— Begin Excerpt provided —
Christmas songs such as “O Holy Night,” “The First Noel,” and “Angels We Have Heard On High” are all quite beautiful, but they are, properly speaking, Christmas songs. What we need at this time is an Advent song.

The familiar hymn “O Come, O Come, Emmanuel” sings of the coming of “God with us.” The words of this hymn are taken from the antiphons of Vespers in the days leading up to Christmas. These texts originated some time in the ninth century, but the hymn we know today only came together in the 18th century when a musician set the words to a fifteenth-century tune.

Christ is beckoned at the start of each verse by such names as Emmanuel, Wisdom, Lord, Rod of Jesse, Key of David, Rising Sun, and King of the Nations. Each appellation is rife with meaning, rooted in the Hebrew Scriptures, all of which portended the coming of an anointed redeemer. The prophecies have been spoken, and He is to come. But He is not here yet.

In a sense, although God came to earth in human flesh 2,000 years ago, we live in a state of expectation similar to that of the ancient Jews. The difference for us is that we live in a time of the “already, but not yet.” Christ has already come to earth, but His Kingdom has not yet come. As we prepare ourselves for Christmas, we might remind ourselves of Saint Paul’s Letter to the Philippians, in which he wrote that, as Christians, “we eagerly wait for a Savior, the Lord Jesus Christ.”

He is Emmanuel, who frees us captives. He is Wisdom, who orders all things. He is the Lord, who gave us the Law. He is the Rod of Jesse, who conquers all foes. He is the Key of David, who opens to men their heavenly home. He is the Rising Sun, who dispels the darkness. He is the King of the Nations, who binds together into one the hearts of all men in peace.

He has come, and He is to come again. May we always keep ourselves prepared for His coming, both in this Advent season and beyond.
— End Excerpt provided —
— Begin Material supplied —
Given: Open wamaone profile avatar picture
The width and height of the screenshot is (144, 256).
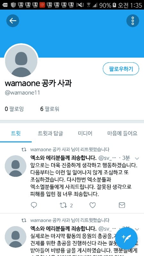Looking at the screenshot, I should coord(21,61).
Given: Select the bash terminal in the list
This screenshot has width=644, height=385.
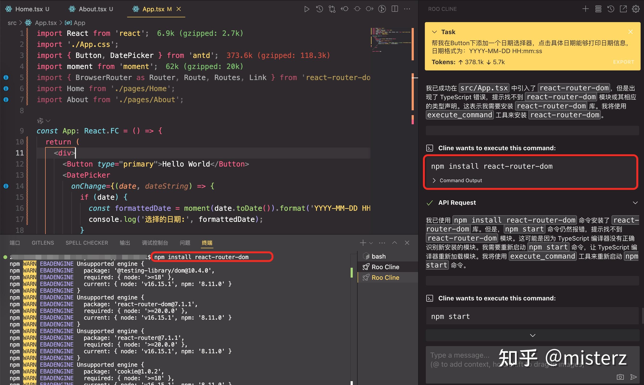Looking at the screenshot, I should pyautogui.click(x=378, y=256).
— End Material supplied —
— Begin Material supplied —
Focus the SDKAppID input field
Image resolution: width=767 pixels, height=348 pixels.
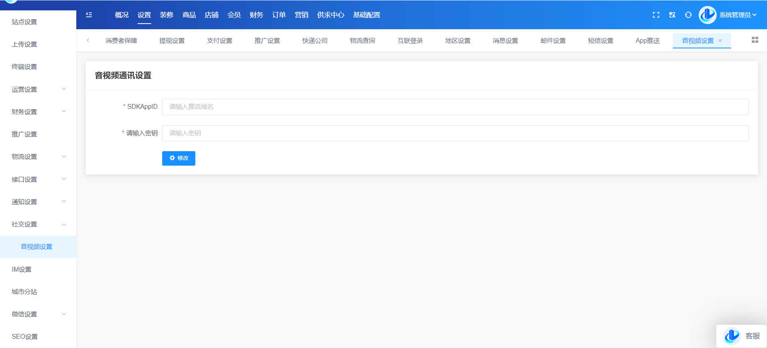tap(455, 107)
— End Material supplied —
## [Challenge 1]
According to the Advent hymn excerpt, in what century did "O Come, O Come, Emmanuel" come together in the form known today?
## [Challenge 2]
Reproduce the entries from the line containing "Given: Open wamaone profile avatar picture" through the line containing "should pyautogui.click(x=378, y=256).", including both of those lines. Omit the pictures.

## [Output 1]
The 18th century.

## [Output 2]
Given: Open wamaone profile avatar picture
The width and height of the screenshot is (144, 256).
Looking at the screenshot, I should coord(21,61).
Given: Select the bash terminal in the list
This screenshot has width=644, height=385.
Looking at the screenshot, I should pyautogui.click(x=378, y=256).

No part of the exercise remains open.